Iterations of the Prisoner's Dilemma prove interesting things about what a "successful" strategy is. (See Axelrod, The Evolution of Co-operation). I would love to build a genetic algorithm to play the prisoner's dilemma, and see what evolves. (I know it has been done before, but I like DIY.)

It's all easy apart from the genetic algorithm bit.

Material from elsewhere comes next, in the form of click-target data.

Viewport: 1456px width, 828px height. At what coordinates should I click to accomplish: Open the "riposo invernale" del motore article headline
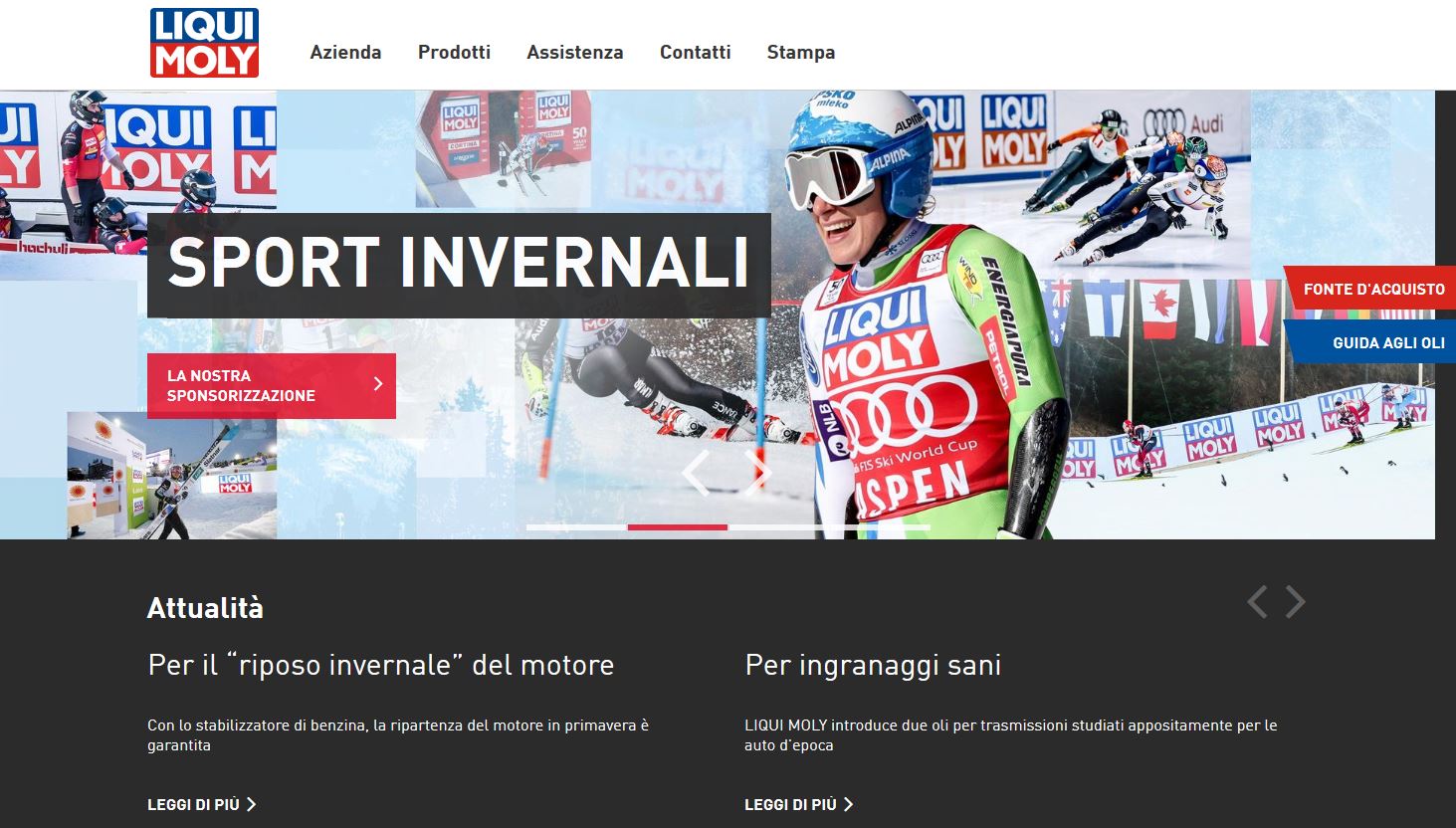pos(380,665)
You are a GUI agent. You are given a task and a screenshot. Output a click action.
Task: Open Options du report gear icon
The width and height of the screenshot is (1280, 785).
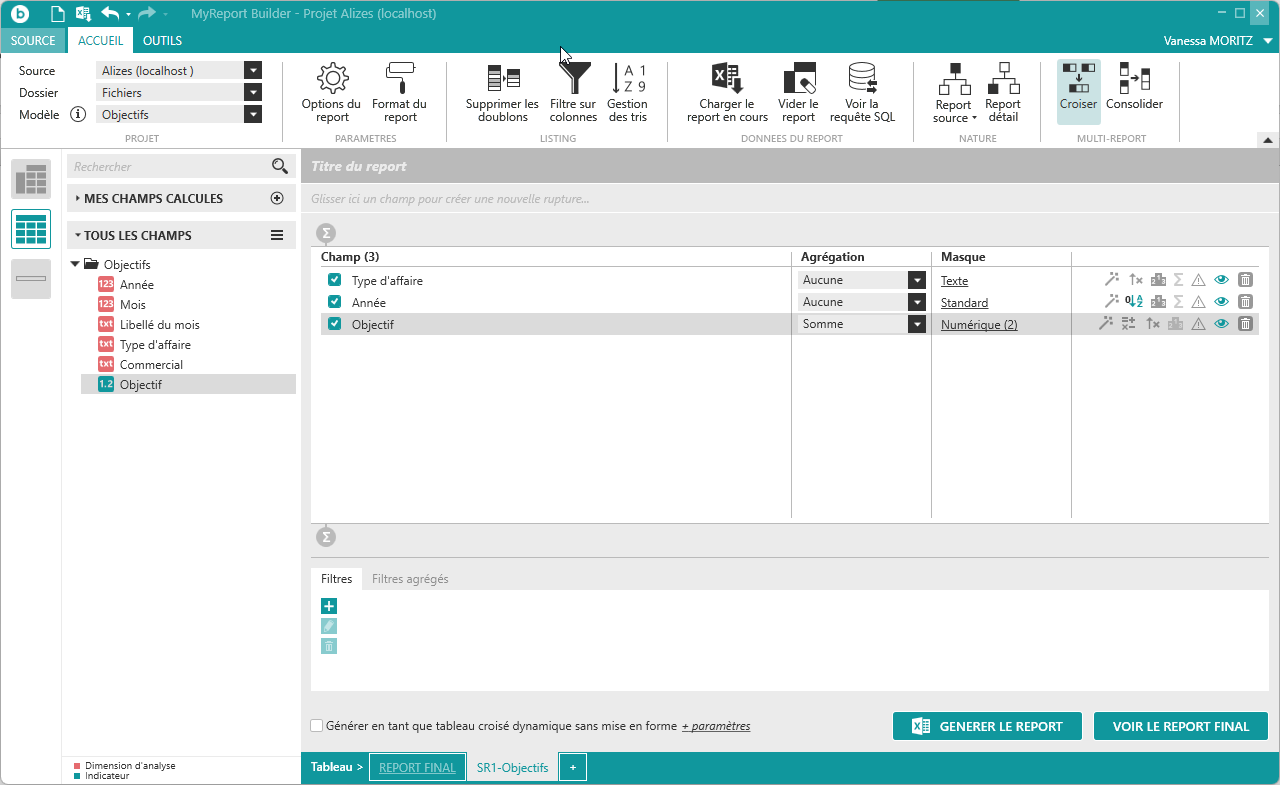(331, 79)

My scribbled notes suggest this - NB I am an amateur and don't have any academic background in the field:

Use 1 for cooperation, 0 for defection. The DNA is a string of elements which operate successively to come up with a final 1 or 0.

Start with 1. (Or 0 - does it matter?)

DNA letter meanings:

Ax - "and" with x
Ox - "or" with x
Sx - save in register, start again with x
"x" can be any of:
D - defect. 0.
C - cooperate. 1.
number - opponent's strategy in game played number rounds previously
number - own strategy in game played number rounds previously. This can be distinguished by e.g. using odd for opponent, even for self; or adding 100 to self. R - retrieve result from register

I know this wastes space and it should all be bit vectors or whatever, but ignore that. My questions:

Could it be simpler? Do I need a "register"?

Should it be more complicated? Will adding complications allow for more powerful solutions?

Related to the "register" issue: does a simple linear program like this allow for different priorities? To put it another way, can you express "(1 and 0) or 1" as well as "1 and (0 or 1)" without the brackets?

How "atomic" should individual DNA elements be? E.g. should an element mean "and" and be coupled with the next element (disadvantage - some mutations might "not work" at all) or should an element mean "and with such and such" (seems less flexible, easier to write though).

A gene pool of 100 players all playing each other means 100*99 games (maths?) in a single generation. How can I make this bearably fast?

I'd be very interested to hear comments from people with a CS background.

best,
dave hj~

NB: I found this page describing Axelrod's work with this. He uses simple brute force rather than a "programming language" approach. The downside is each player can only remember the last 3 games, and this is built in. Clever though.